Canavati's political career started in the late 1960s in the Mexico City Metro, where he was an administrative assistant, deputy director general, and comptroller. He then transferred to the Department of the Federal District, where he spent a year as the coordinator of the Directorate of Information and Statistical Analysis.
In 1973, his political career moved to his hometown of Monterrey. He was the town's general comptroller; a year later, he became the director general of the Trust for the Metropolitan Fund of Monterrey (FOMERREY). He served as mayor of San Nicolás de los Garza (1979–1982), and after a brief stint in the PRI's teaching arm in Nuevo León, he occupied a seat in the Chamber of Deputies for the LIII Legislature of the Mexican Congress, which convened from 1985 to 1988. He was a senator in the LIV Legislature from 1988 to 1991, during which time he briefly served as the president of a PRI commission on financing and asset management.

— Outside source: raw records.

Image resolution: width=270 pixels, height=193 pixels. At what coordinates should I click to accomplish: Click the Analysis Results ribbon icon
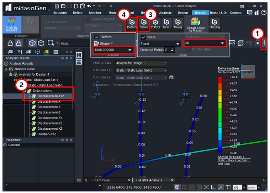[12, 25]
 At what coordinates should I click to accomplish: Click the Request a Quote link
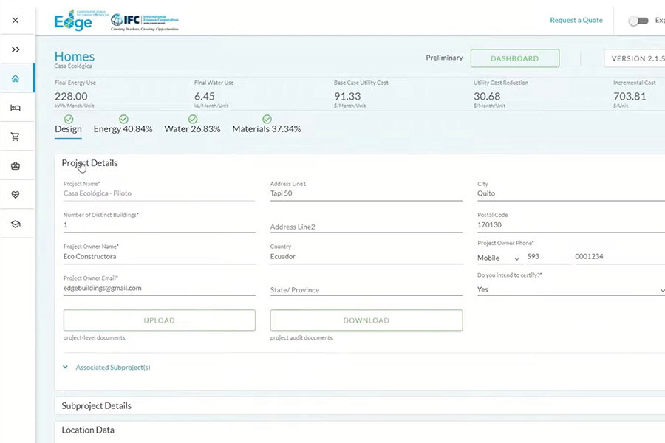[576, 21]
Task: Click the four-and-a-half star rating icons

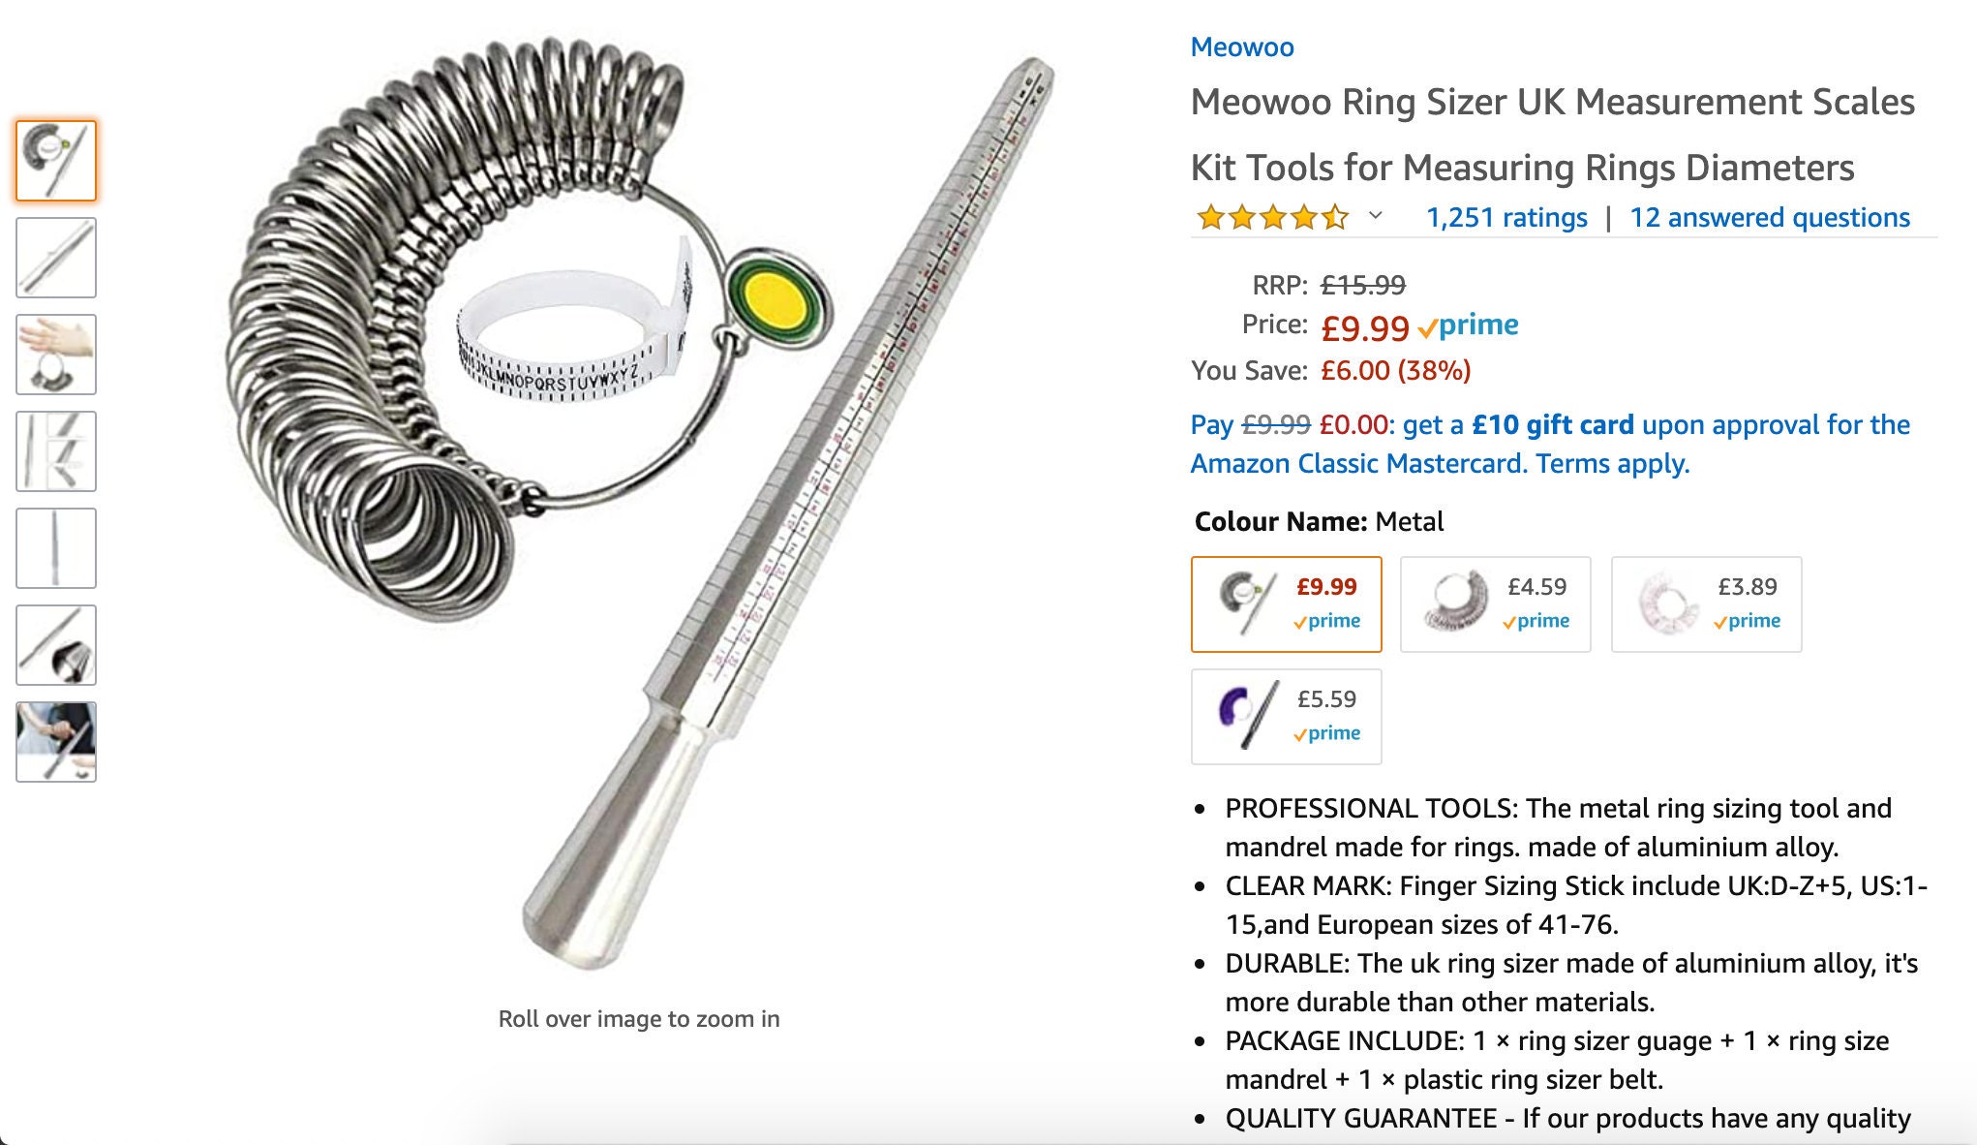Action: (1273, 217)
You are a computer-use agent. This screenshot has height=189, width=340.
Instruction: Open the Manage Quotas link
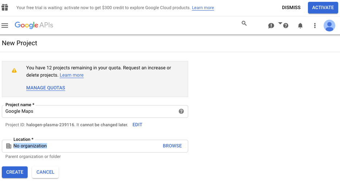(x=46, y=88)
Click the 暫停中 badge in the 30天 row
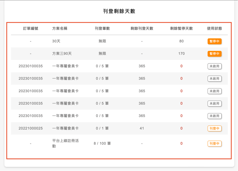Screen dimensions: 238x171 pyautogui.click(x=214, y=41)
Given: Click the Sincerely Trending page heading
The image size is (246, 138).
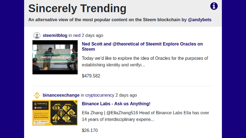Looking at the screenshot, I should (77, 8).
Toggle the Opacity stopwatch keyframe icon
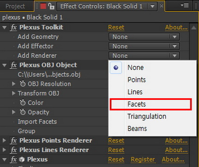Screen dimensions: 199x167 tap(23, 112)
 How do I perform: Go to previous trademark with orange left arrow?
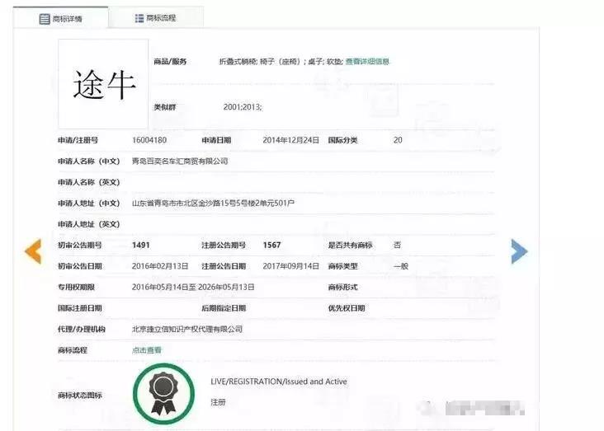(32, 251)
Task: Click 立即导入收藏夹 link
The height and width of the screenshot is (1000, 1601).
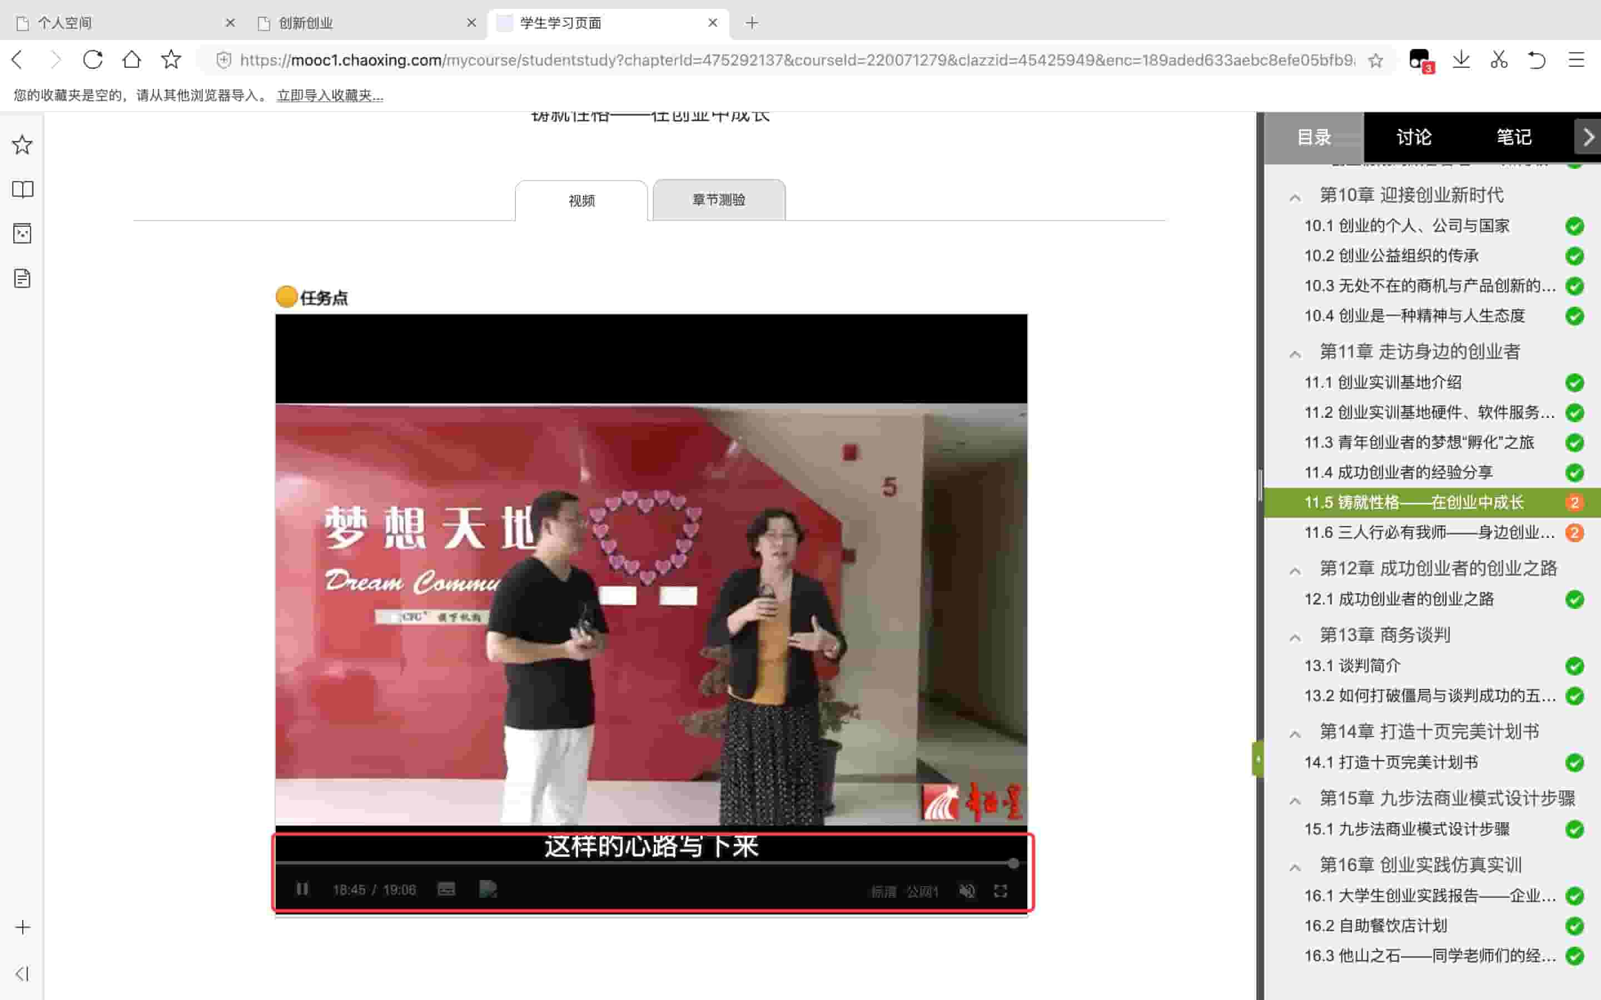Action: coord(329,95)
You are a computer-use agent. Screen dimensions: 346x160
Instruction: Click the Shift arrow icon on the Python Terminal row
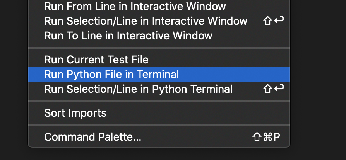click(x=267, y=89)
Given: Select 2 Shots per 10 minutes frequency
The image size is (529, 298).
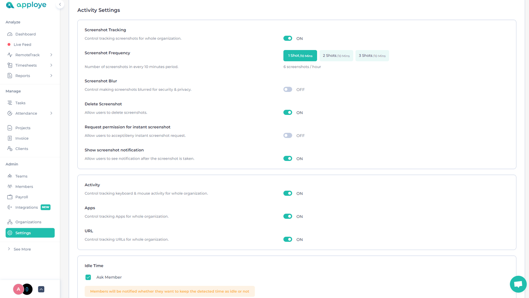Looking at the screenshot, I should click(x=336, y=55).

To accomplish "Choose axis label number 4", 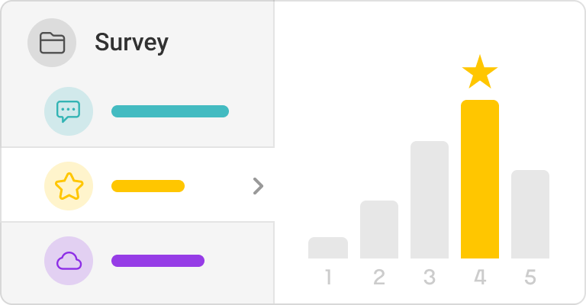I will (x=480, y=277).
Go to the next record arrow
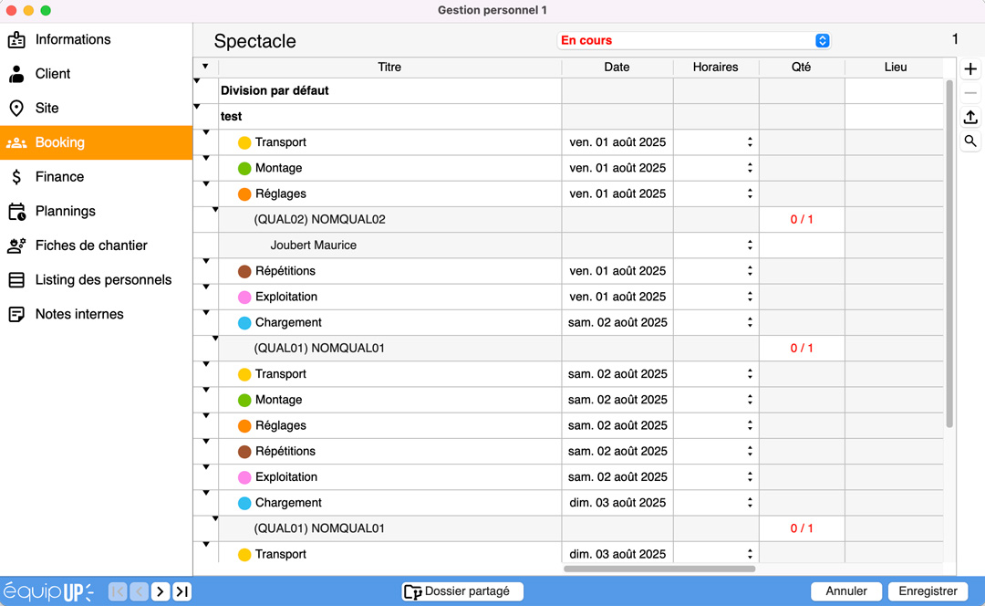The image size is (985, 606). 161,591
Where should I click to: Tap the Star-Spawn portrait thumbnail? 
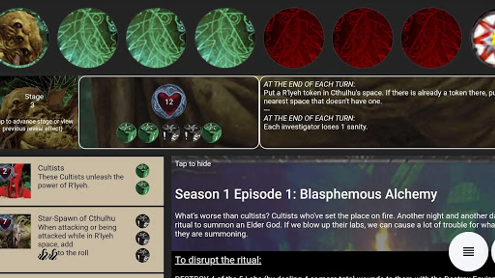pyautogui.click(x=15, y=231)
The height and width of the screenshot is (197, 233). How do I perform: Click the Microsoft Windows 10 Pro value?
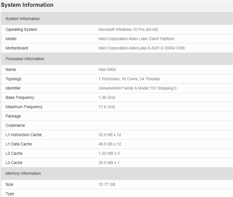click(x=128, y=30)
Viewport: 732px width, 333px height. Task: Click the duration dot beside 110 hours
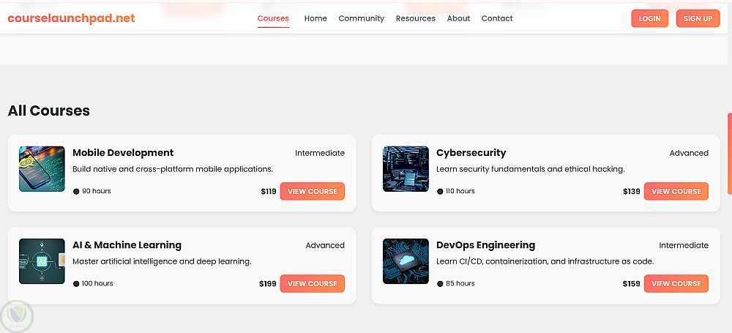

During the early and mid-1990s, he served in various public service positions, including in the Secretariat of Urban Development and Ecology and then within the Secretariat of Social Development. In 1997, voters sent Canavati back to the Chamber of Deputies for the LVII Legislature. He was the vice coordinator of the PRI parliamentary group and its primary spokesman. Additionally, he sat on commissions dealing with Urban Development and Land Use; Economic Development; Foreign Relations/North America and Foreign Relations/Europe and Africa; Communications and Transportation; and Bicameral for the Canal del Congreso, and was a general coordinator in the National Confederation of Popular Organizations.